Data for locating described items
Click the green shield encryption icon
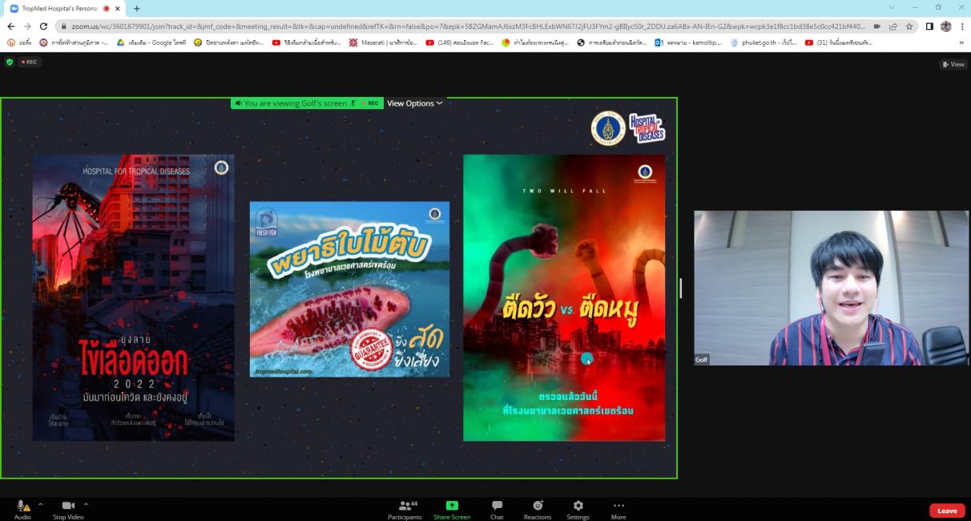The image size is (971, 521). click(10, 62)
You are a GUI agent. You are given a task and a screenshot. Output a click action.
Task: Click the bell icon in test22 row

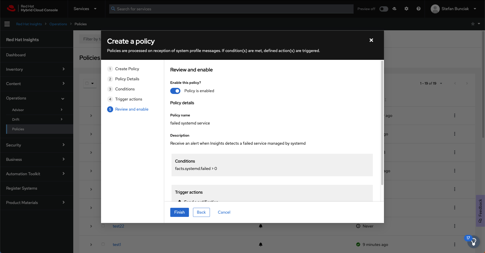261,226
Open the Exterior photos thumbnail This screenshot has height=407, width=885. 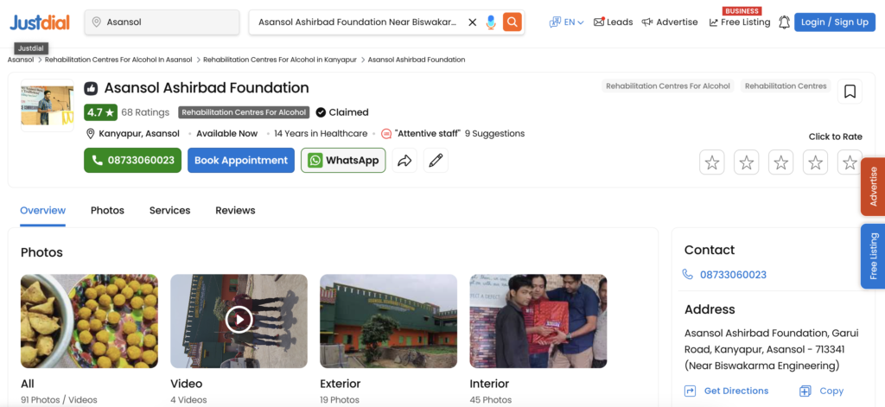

What to produce - Write out the data again, starting at the line that contains "You are a GUI" and continuing through the end. Substitute "gear" for "bell", keep everything else unchanged, and leave the pictures out.

Solved exercise -
You are a GUI agent. You are given a task and a screenshot. Output a click action.
Task: Click the gear icon in test22 row

261,226
Open the Exterior photos thumbnail This screenshot has height=407, width=885. 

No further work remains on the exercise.